What should be ideal value of tasks.max?

249 views
Skip to first unread message

Nishant Verma

unread,
Feb 17, 2017, 2:09:22 AM2/17/17
to Confluent Platform
Hi 

I have a three data node + 2 name node cluster. Cluster capacity is 500G. RAM of each node is 32G.
My kafka connect is running in distributed mode on 2 nodes.
My kafka broker is a 3 node cluster.

My source is generating small JSON files which is dumped onto HDFS sink using kafka connect.

I have changed HEAP_SIZE in my hadoop-env.sh as 12G for Masters and 8G for slaves as I was getting Java Heap Size - Out of Memory error. I am yet to test it after applying this HEAP_SIZE changes.

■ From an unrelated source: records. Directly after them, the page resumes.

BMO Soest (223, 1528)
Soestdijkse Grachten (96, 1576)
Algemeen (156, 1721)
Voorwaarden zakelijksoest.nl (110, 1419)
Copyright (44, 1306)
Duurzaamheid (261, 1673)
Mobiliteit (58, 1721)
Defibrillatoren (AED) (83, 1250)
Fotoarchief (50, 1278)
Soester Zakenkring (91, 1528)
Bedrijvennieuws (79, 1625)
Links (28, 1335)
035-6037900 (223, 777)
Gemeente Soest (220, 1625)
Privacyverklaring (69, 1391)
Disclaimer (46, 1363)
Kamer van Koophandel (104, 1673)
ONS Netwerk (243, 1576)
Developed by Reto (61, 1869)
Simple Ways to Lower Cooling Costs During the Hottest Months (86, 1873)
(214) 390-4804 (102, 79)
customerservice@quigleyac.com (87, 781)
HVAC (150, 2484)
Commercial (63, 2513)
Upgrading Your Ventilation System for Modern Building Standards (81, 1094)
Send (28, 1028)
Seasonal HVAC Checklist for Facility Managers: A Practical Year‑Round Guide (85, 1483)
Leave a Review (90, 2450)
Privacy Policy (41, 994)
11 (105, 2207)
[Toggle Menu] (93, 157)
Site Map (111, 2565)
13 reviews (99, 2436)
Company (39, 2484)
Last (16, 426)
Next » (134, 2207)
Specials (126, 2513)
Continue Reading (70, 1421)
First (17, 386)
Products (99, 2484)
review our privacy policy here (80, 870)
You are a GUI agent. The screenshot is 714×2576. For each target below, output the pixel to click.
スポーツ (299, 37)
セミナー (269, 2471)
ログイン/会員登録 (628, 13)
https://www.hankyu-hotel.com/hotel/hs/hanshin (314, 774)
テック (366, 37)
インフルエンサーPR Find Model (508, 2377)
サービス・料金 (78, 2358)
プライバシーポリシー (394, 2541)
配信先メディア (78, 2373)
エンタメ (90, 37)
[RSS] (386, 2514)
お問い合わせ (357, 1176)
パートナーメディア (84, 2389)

I have kept flush.size as 3000 to ensure small size JSON files are not dumped into HDFS. Earlier with flush.size as 50, some small bytes of data were getting dumped. After increasing it to 3000, some 2MB size of data were getting dumped. We will further increase it to 25000 so that larger size data goes to HDFS. I have set below properties in connect-distributed.properties:

max.poll.records=500
enable.auto.commit=true

What should be the ideal value of tasks.max for my scenario? Currently it is 14. My source is generating 50000 small JSON records in one minute. I want to run kafka connect on these 2 nodes overnight daily for some 2 weeks.

Thanks
Nishant Verma  

Nishant Verma

unread,
Feb 17, 2017, 6:42:37 AM2/17/17
to Confluent Platform
Edit1:

With flush.size as 25000:

My source is generating record with expectation of receiving Ten Million JSONs per hour. With flush.size as 25000, HADOOP_HEAPSIZE as 12000 MB for masters and HADOOP_HEAPSIZE as 8096 MB for slaves, I am not seeing any error in the logs but there is no commit happening to HDFS. There was no data in /topics/topic1 path. Although, I could see records in /topics/+tmp/topic1 but that did not get flushed out from +tmp. 25000 as flush size would have been met within minutes considering my data generation rate.

With flush.size as 3000:

I changed the config of my connector and reduced flush.size to 3000 using below command:
curl -H "Content-Type: application/json" -X PUT -d '{"connector.class": "io.confluent.connect.hdfs.HdfsSinkConnector", "format.class": "com.qubole.streamx.SourceFormat", "tasks.max": "14", "hdfs.url": "hdfs://ip-10-16-37-124:9000", "topics": "topic1,topic2", "partitioner.class": "io.confluent.connect.hdfs.partitioner.DailyPartitioner", "locale": " en.UTF-8", "flush.size": "3000", "timezone": "Asia/Calcutta" }' http://localhost:8083/connectors/run-1-hdfs-sink/config

Connector started, started reading a few data and immediately threw below Java Heap Space Out of Memory Exception error:

Exception in thread "kafka-coordinator-heartbeat-thread | connect-run-1-hdfs-sink" java.lang.OutOfMemoryError: Java heap space
        at java.nio.HeapByteBuffer.<init>(HeapByteBuffer.java:57)
        at java.nio.ByteBuffer.allocate(ByteBuffer.java:335)
        at org.apache.kafka.common.network.NetworkReceive.readFromReadableChannel(NetworkReceive.java:93)
        at org.apache.kafka.common.network.NetworkReceive.readFrom(NetworkReceive.java:71)
        at org.apache.kafka.common.network.KafkaChannel.receive(KafkaChannel.java:154)
        at org.apache.kafka.common.network.KafkaChannel.read(KafkaChannel.java:135)
        at org.apache.kafka.common.network.Selector.pollSelectionKeys(Selector.java:343)
        at org.apache.kafka.common.network.Selector.poll(Selector.java:291)
        at org.apache.kafka.clients.NetworkClient.poll(NetworkClient.java:260)
        at org.apache.kafka.clients.consumer.internals.ConsumerNetworkClient.poll(ConsumerNetworkClient.java:232)
        at org.apache.kafka.clients.consumer.internals.ConsumerNetworkClient.pollNoWakeup(ConsumerNetworkClient.java:266)
        at org.apache.kafka.clients.consumer.internals.AbstractCoordinator$HeartbeatThread.run(AbstractCoordinator.java:865)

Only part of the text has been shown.